Hydrogen sulfide induced growth, photosynthesis and biochemical responses in three submerged macrophytes

- The three species are negatively affected when exposed to high NaHS concentrations.
- The three submerged macrophytes adapt to H2S stress with increased growth and antioxidative defense system.
- The sequence of NaHS tolerance in three submerged macrophytes are P. crispus > M. spicatum > E. nuttallii.
- H2S regime in water can change the distribution of submerged macrophytes in a wetland area based on species-specific tolerance.

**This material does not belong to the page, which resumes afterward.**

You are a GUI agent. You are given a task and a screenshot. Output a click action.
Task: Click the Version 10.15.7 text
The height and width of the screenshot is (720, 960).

Hydrogen sulfide (H2S) is a known phytotoxin for submerged macrophytes, which can affect plant species differentially and modify species composition in aquatic environments. To investigate the effects of H2S on three submerged macrophytes, Elodea nuttallii, Myriophyllum spicatum and Potamogeton crispus were exposed to five treatments containing varying concentrations (0-1.0 mM, depending on species) of sodium hydrosulfide (NaHS) as the H2S donor. NaHS can produce the desired levels of H2S for the experiment. All the plants exposed to low concentrations of NaHS exhibited increased plant growth without showing oxidative stress. However, a decrease in growth rate, chlorophyll content, and an increase in hydrogen peroxide (H2O2) and malondialdehyde content (MDA) were observed after exposure to high sulfide concentrations, which indicated the presence of increased oxidative stress in the three plant species of interest. For E. nuttallii and M. spicatum, the activity of guaiacol peroxidase (POD) and ascorbate peroxidase (APX) levels decreased in the presence of 0.5 and 1.0 mM NaHS concentrations, suggesting that the antioxidative enzymes were not able to scavenge the reactive oxygen species responsible for oxidative stress, furthering plant senescence. Compared with E. nuttallii, higher antioxidative responses in M. spicatum and P. crispus exhibited a higher tolerance to NaHS exposure.